──────── Excerpt
Congratulations! The difference between pure agentic exploration and deterministic steps is spot on. Runbooks give ops more confidence on the data exploration and save time/context.
Curious how much savings do you observe from using runbook versus purely let Claude do the planning at first. Also how the runbooks can self heal if results from some steps in the middle are not expected.
>> how the runbooks can self heal if results from some steps in the middle are not expected.
Yeah this is a very interesting angle. Our primary mechanism here is via agent created auto-memories today. The agent keeps track of the most useful steps, and more importantly, dead end steps as it executes runbooks. We think this offers a great bridge to suggest runbook updates and keep them current.
>> Curious how much savings do you observe from using runbook versus purely let Claude do the planning at first.
────────────────
■ Description of the task:
Extend the forum thread on runbooks versus agent-led planning, picking up right after its final quoted line.
──────── Excerpted records
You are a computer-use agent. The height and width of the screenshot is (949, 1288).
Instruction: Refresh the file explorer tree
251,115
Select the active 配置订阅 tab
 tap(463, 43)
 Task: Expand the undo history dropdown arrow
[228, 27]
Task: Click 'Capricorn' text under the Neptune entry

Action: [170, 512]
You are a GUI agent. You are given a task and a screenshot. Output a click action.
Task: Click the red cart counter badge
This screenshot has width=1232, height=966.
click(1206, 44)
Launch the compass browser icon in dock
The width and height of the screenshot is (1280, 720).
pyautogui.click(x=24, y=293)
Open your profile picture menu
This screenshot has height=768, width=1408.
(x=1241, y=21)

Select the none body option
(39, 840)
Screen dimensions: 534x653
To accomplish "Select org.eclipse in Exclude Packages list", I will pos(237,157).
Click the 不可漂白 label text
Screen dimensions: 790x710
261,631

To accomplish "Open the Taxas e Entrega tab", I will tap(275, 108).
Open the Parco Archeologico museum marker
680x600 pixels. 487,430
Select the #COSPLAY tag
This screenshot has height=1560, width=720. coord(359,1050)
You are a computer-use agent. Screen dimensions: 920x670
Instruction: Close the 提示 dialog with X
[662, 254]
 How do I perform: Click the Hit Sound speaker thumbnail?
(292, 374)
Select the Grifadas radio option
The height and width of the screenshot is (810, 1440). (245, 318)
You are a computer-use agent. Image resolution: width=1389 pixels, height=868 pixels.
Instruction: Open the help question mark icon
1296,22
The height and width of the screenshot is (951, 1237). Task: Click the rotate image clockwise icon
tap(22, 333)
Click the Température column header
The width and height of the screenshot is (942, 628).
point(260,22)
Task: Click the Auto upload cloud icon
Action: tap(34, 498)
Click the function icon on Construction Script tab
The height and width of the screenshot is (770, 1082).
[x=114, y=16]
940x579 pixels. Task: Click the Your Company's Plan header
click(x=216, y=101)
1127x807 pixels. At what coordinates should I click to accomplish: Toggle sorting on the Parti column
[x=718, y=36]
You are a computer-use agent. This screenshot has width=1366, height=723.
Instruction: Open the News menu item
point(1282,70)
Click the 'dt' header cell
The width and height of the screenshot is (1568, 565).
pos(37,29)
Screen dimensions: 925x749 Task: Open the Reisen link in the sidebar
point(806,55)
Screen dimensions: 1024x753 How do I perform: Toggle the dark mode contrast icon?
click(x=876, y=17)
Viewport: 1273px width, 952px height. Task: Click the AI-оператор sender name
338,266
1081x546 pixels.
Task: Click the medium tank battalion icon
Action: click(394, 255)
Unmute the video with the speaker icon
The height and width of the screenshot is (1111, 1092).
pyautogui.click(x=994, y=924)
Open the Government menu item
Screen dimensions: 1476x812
────────────────
■ Reply to the exercise:
Really depends on runbook quality, so I don't have a straightforward answer. Of course, it's faster and cheaper if you have well defined steps in your runbooks. As an example, `check logs for service frontend, faceted by host_name`, vs. `check logs`. Agent does more exploration in the latter case.
We wrote about the LLM costs of investigating production alerts more generally here, in case helpful: https://relvy.ai/blog/llm-cost-of-ai-sre-investigating-produ...
Re: savings - it depends on the use case. For example, one of our users set up a small runbook to run a group-by-IP query for high-throughput alerts, since that was their most common first response to those alerts. That alone cuts out a couple of minutes of exploration per incident and removes the variability of the agent deciding what data to investigate and how to slice it.
In our experience, runbooks provide a consistent, fast, and reliable way of investigating incidents (or ruling out common causes). In their absence, the AI does its usual open-ended exploration.